As we all know, the registry plays a pivotal role in the windows system, which stores the basic configuration information of the operating system and applications. Because of this, mastering the monitoring means of the registry, let us analyze and obtain the configuration information of the software in another way. The same is true for file and network monitoring. The startup and execution of a process is inseparable from the reading and writing of files. I believe that many people have encountered the problem that the DLL file cannot be found but they do not know which path the DLL is placed in. This tool can capture all file read and write information of the process, which just solves this kind of problem.
2. How to use processmonitor
processmonitor package
The program package is divided into 32-bit and 64-bit, which are consistent with the number of operating systems, and the processes corresponding to the number of bits are monitored respectively.

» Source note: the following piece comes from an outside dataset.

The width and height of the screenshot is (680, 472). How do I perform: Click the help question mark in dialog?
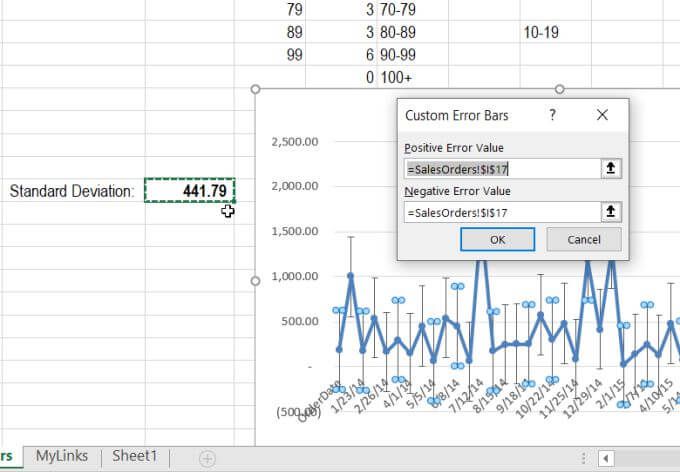tap(552, 115)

How to check the number of digits of the process, you can check the "detailed information" column of the task manager, taking win10 as an example, the "platform" column can see the number of digits of the process
Use filter to filter processes
ProcessMonitor is best started with administrator privileges, because some processes are started with administrator privileges. Generally, we can use processName and PID to monitor the specified process. Taking Google Chrome as an example, its process name is chrome.exe, then we can monitor all chrome.exe processes according to "processName is chrome.exe", because chrome .exe is generally a multi-process mode. If you locate a single process, you need to specify the PID.
Monitoring Event Type
The toolbar buttons correspond to registry, file, network, thread process activity, and performance analysis. These buttons can be used in combination to monitor one or more events at the same time.
Taking threads as an example, events such as thread creation, thread exit, and image loading are listed in the figure below
The list contains columns such as timestamp, process ID, operation, operation result, etc.
Select an event right-click menu to view properties, the property bar contains Event, Process, Stack panel information
This panel contains information and operations such as thread ID and persistent events.
The Process panel contains detailed information such as the process executable file path, command line, platform architecture, etc.
The list below the panel includes detailed information about all dynamic link libraries loaded by the process
The Stack panel contains the stack call details of the event and lists the function address and module called by each stack frame
Looking at file monitoring again, the Operation column includes operations such as CloseFile, ReaddFile, and WriteFile. The PATH column lists the full path information of the files associated with these API functions, and the details column also contains the parameter information of the API function call.
ProcessMonitor also includes summary statistics for various events , such as
Process Activity Summary
File Summary
Registry Summary、
Stack Summary
Network Summary
Cross References Summary
Taking File Summary as an example, the file path is used as the grouping condition to count the times of opening, closing, reading and writing of the file path and the amount of data in groups, which provides data support for analyzing program behavior.
process tree
Visually display the inheritance relationship of the process in a tree structure
3. Summary
If a worker wants to do a good job , he must first sharpen his tools. In the face of relatively complex problems, only with the help of suitable tools can we have a good start. On windows, processmonitor can be used to monitor the process, and there should be better tools, which requires us to continuously discover and accumulate. In addition, good tools are also worthy of our usual reference and learning in their design and presentation.